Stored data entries
=====

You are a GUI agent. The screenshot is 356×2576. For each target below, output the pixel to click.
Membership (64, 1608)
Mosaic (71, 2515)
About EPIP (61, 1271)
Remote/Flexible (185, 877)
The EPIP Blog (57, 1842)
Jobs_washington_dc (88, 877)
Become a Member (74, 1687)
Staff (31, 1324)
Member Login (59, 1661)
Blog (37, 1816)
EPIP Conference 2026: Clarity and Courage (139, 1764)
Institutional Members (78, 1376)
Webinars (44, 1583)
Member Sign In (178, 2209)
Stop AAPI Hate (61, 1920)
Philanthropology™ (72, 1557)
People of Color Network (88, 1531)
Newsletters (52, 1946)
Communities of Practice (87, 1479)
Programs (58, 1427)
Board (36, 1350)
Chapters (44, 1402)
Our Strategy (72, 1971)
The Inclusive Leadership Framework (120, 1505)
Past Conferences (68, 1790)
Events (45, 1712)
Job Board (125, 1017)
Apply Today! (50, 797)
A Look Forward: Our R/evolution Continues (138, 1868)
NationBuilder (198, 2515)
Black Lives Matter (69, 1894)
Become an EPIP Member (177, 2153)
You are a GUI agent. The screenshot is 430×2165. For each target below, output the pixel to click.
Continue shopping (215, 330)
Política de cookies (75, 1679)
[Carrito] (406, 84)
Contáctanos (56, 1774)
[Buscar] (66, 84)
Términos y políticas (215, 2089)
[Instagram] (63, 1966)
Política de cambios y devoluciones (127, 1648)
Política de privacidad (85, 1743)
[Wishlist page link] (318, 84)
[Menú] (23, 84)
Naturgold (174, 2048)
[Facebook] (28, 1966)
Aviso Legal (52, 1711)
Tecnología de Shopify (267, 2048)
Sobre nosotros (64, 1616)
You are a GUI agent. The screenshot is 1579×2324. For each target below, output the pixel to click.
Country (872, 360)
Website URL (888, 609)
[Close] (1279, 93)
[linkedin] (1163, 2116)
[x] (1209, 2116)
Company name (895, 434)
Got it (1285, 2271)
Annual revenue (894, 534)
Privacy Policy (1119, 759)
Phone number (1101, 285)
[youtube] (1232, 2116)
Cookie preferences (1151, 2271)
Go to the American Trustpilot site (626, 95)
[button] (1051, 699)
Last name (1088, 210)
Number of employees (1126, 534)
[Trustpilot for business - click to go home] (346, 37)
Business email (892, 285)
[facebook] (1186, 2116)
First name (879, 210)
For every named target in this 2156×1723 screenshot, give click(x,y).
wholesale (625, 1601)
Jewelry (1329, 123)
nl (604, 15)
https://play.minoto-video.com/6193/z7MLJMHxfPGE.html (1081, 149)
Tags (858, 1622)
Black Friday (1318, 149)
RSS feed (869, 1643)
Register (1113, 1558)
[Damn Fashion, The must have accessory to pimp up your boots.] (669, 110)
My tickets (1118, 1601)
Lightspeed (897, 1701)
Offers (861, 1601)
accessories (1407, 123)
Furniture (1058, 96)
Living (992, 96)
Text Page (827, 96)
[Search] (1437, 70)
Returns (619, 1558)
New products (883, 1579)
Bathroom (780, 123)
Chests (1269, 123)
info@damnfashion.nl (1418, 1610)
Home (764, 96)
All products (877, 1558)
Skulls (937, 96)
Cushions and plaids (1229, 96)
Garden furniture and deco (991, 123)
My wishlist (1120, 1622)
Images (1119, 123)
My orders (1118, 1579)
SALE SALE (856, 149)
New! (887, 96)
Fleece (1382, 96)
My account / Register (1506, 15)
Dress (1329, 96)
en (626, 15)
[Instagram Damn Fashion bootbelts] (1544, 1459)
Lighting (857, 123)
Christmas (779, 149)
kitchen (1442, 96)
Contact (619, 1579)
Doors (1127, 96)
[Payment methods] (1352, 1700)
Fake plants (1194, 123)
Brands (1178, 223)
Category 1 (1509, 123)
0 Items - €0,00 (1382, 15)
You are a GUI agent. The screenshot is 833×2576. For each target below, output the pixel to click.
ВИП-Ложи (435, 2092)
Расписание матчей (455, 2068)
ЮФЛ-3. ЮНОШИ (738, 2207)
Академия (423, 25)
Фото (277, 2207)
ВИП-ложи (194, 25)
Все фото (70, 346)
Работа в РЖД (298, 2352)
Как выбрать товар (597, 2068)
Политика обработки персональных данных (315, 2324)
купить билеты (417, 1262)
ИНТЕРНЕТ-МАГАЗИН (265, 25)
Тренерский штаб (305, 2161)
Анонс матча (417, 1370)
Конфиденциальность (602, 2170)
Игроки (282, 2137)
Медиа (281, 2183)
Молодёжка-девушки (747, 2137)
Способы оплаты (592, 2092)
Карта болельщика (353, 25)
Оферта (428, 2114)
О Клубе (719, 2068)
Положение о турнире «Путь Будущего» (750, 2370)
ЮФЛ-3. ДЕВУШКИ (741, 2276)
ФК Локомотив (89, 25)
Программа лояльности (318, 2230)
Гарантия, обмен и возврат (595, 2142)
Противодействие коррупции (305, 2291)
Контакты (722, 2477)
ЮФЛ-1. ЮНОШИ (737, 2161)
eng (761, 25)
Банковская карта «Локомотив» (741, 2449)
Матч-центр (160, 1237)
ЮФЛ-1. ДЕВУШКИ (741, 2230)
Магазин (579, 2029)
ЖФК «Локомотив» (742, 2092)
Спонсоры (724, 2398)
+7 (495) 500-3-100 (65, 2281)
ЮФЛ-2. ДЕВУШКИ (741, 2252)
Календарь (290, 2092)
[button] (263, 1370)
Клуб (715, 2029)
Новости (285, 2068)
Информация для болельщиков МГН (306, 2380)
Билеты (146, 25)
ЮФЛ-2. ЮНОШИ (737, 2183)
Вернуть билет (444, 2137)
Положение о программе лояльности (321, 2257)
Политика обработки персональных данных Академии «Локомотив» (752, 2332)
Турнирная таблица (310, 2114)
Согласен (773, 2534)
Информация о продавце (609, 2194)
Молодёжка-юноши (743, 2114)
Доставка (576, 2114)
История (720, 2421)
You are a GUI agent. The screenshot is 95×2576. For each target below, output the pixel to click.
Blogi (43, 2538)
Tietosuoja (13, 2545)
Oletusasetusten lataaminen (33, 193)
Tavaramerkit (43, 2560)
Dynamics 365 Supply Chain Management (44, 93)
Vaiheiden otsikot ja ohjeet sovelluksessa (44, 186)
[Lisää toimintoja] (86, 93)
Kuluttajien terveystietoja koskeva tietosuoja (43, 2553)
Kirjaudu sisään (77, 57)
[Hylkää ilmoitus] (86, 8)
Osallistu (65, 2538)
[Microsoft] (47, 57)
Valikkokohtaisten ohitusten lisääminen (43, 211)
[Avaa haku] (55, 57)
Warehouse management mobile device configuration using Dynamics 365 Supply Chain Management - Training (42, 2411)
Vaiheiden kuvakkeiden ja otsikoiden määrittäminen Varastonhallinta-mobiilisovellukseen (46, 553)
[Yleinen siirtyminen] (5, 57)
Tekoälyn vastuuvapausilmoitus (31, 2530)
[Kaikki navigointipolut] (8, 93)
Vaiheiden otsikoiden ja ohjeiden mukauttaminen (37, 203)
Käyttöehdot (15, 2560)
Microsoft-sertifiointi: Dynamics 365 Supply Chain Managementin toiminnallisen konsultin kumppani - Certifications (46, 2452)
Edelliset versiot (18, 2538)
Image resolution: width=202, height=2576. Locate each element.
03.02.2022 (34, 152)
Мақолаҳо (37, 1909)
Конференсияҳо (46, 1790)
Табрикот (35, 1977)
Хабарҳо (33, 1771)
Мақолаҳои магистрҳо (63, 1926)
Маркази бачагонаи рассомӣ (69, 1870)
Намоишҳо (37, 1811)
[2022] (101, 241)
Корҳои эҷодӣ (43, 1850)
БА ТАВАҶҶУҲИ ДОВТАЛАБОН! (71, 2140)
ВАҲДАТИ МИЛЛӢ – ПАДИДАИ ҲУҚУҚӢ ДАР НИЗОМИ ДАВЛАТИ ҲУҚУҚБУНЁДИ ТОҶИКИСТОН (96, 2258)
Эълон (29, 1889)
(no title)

=====

Requirement:
Give back exactly the lines above starting at the line where "Chapters (44, 1402)" appears and ending at the line where "[Carrito] (406, 84)" appears, both included, with no other lines.

Response to the exercise:
Chapters (44, 1402)
Our Strategy (72, 1971)
The Inclusive Leadership Framework (120, 1505)
Past Conferences (68, 1790)
Events (45, 1712)
Job Board (125, 1017)
Apply Today! (50, 797)
A Look Forward: Our R/evolution Continues (138, 1868)
NationBuilder (198, 2515)
Black Lives Matter (69, 1894)
Become an EPIP Member (177, 2153)
You are a GUI agent. The screenshot is 430×2165. For each target below, output the pixel to click.
Continue shopping (215, 330)
Política de cookies (75, 1679)
[Carrito] (406, 84)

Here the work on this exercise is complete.